» SUPPLIED PASSAGE:
•••
From: mareg@mimosa.csv.warwick.ac.uk ()
Subject: Re: A Finite Group Theory Question
Date: 29 Dec 1999 17:04:38 GMT
Newsgroups: sci.math
Keywords: How many simple groups of a bounded order?
In article <842csl$80q$1@nntp1.atl.mindspring.net>,
"Daniel Giaimo" writes:
> Let k(n) be the number of simple groups of order <= n. Considering
>small values of n (up to, say, 10000) it seems reasonable to conjecture that
>lim(n->oo)(k(n)/n) = 0. How would one go about proving this? (Hopefully
>without invoking the classification of finite simple groups.) In fact it
>seems that even
>lim(n->oo)(k(n)/ln(n)) = 0. Is this known to be true?
>
>--Daniel Giaimo
Your final conjecture
lim(n->oo)(k(n)/ln(n)) = 0.
is false, even assuming that you are restricting your attention to nonabelian
simple groups.
In fact lim(n->oo)(k(n)/ln(n)) = infinity.
•••
» STORED DATA:
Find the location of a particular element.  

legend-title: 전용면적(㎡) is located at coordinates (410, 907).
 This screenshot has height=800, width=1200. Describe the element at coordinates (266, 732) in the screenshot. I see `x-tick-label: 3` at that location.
•••
» EXPLORE THE MATERIAL:
1. Answer these from the sci.math post on counting simple groups:
(a) Up to roughly what value of n did Daniel Giaimo check small cases?
(b) Which result did Daniel Giaimo hope to avoid using in a proof?
(c) According to the reply, what does k(n)/ln(n) tend to as n goes to infinity?
2. Please go on with the reply in the sci.math post on counting simple groups, starting after its last sentence.
The data has no connection to the sci.math post on counting simple groups.

» ANSWERS BY TASK:
1.
(a) About 10000.
(b) The classification of finite simple groups.
(c) Infinity.

2.
For each prime p, the simple group PSL(2,p) has order p(p-1)(p+1)/2, and
by the prime number theorem there are certainly asymptotically more than
ln(n) numbers of this form less than n.
I think your more modest conjecture
lim(n->oo)(k(n)/n) = 0.
is true, although I don't think you have much hope of proving it without
the classification. All enumeration theorems of this kind that I have come
across use the classification of finite simple groups at the very least
in order to show that there are at most two nonisomorphic simple groups
of any given order - without the classification no sensible bound is known.
If you are prepared to invoke the classification, then by looking at
the orders of the groups in the various families, you should not find
it too hard to show that the number of simple groups of order <= n is
at most O(pp(n)), where pp(n) is the number of prime powers that are <= n.
In fact, you cna probably show that, asymptotically, almost all simple
groups are PSL(2,p) for p prime.
A good general reference for enumeration theorems on various classes of
finite groups is
L. Pyber, "An enumeration theorem for finite groups", Ann. Math. 137,
203-220 (1993).
Derek Holt.